**ENTRIES SUPPLIED**
#####

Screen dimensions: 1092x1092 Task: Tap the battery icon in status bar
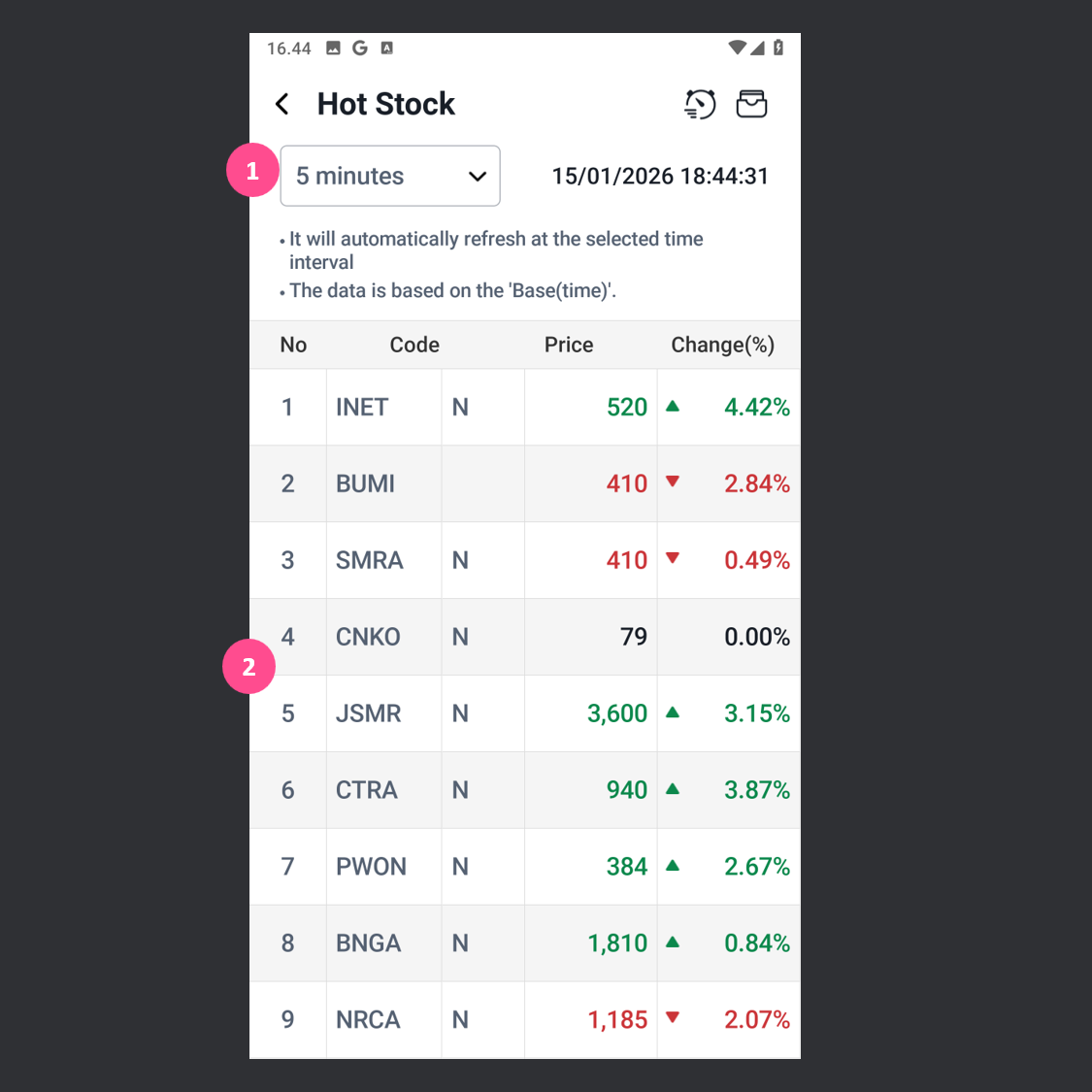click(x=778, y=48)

#####

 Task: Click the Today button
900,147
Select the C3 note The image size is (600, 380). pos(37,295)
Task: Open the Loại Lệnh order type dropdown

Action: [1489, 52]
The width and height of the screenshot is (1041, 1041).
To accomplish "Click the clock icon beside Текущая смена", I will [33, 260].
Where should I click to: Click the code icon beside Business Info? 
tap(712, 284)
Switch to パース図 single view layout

#####

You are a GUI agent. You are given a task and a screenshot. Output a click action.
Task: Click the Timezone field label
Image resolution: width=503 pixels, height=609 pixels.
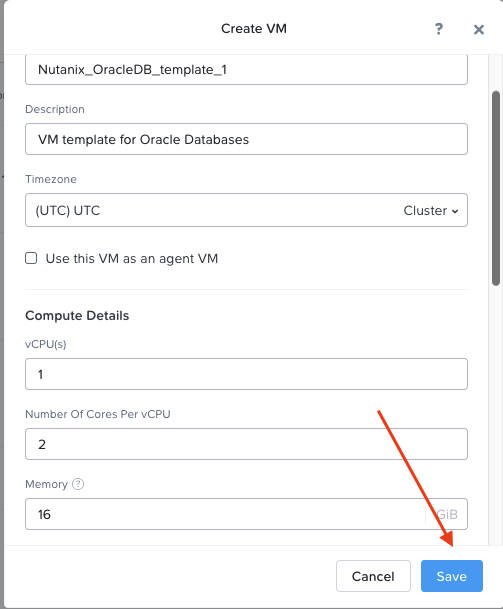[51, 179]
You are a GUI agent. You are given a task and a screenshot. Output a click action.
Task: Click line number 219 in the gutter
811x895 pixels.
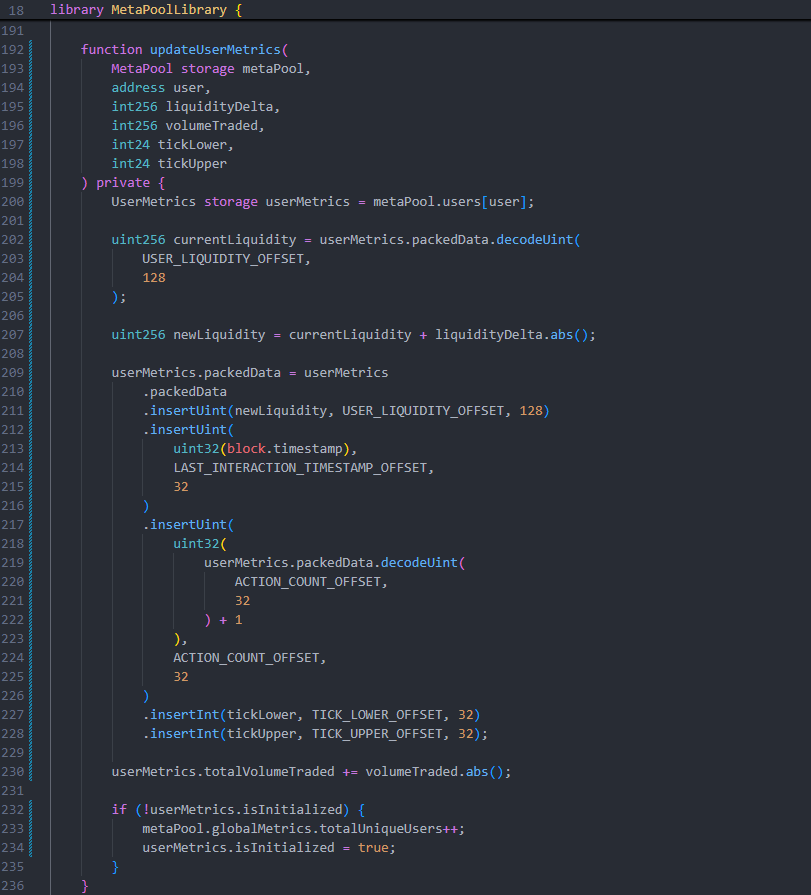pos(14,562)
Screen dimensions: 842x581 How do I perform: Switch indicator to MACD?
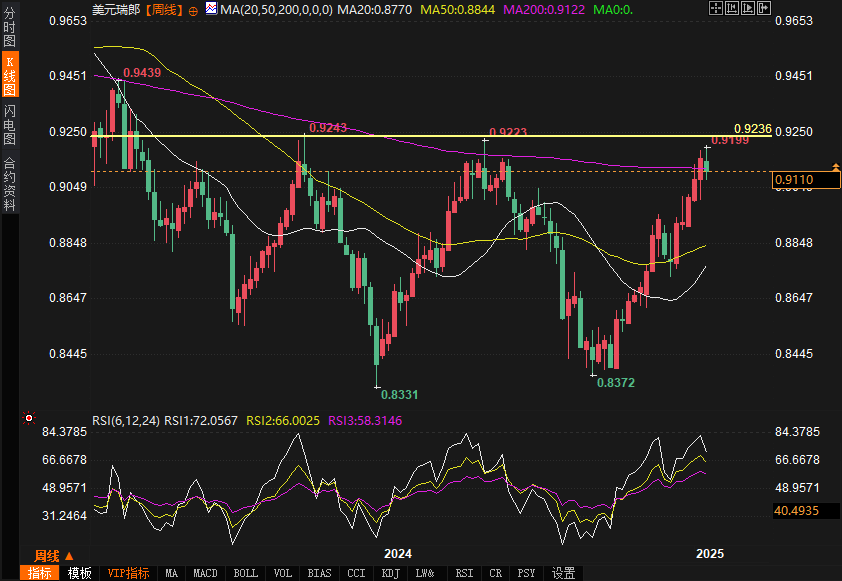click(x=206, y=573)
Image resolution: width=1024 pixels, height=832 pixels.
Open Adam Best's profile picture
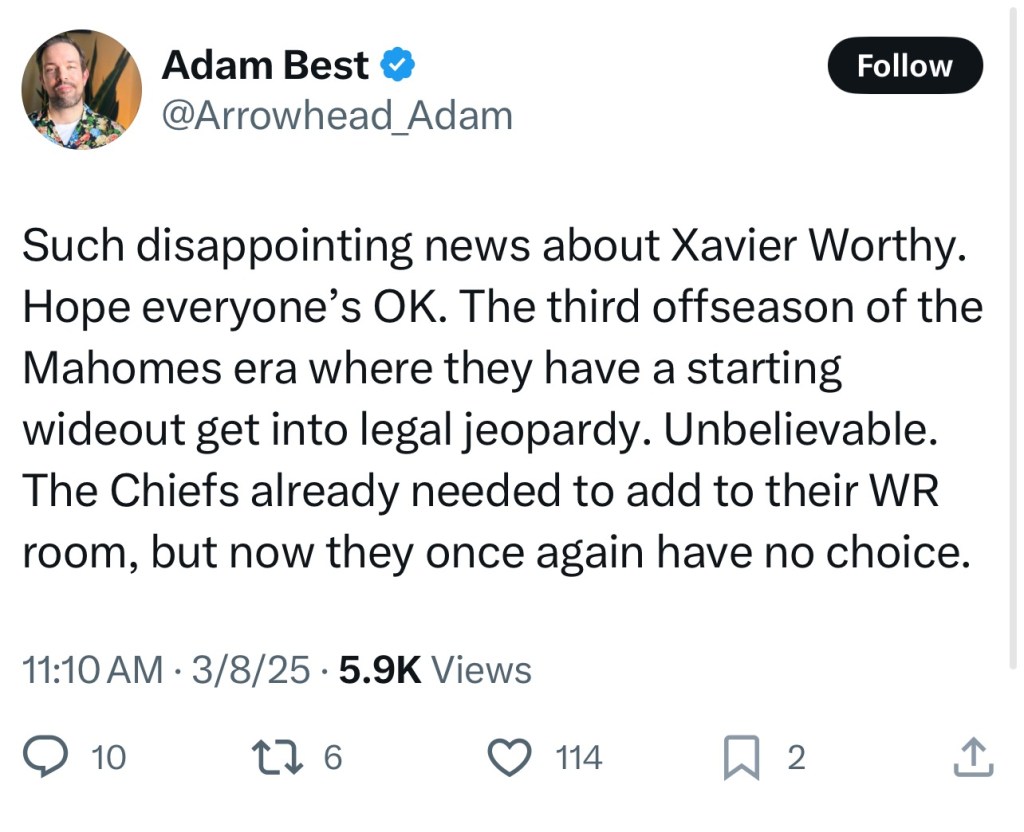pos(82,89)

#####

**EXERCISE BRIEF**
Rewrite the listing from the line with "Task: Click the Today button" to the line with "tap(712, 284)", replacing "icon" with "symbol" and keeping all other text unchanged.

**RESULT BELOW**
 Task: Click the Today button
900,147
Select the C3 note The image size is (600, 380). pos(37,295)
Task: Open the Loại Lệnh order type dropdown

Action: [1489, 52]
The width and height of the screenshot is (1041, 1041).
To accomplish "Click the clock symbol beside Текущая смена", I will [33, 260].
Where should I click to: Click the code symbol beside Business Info? 
tap(712, 284)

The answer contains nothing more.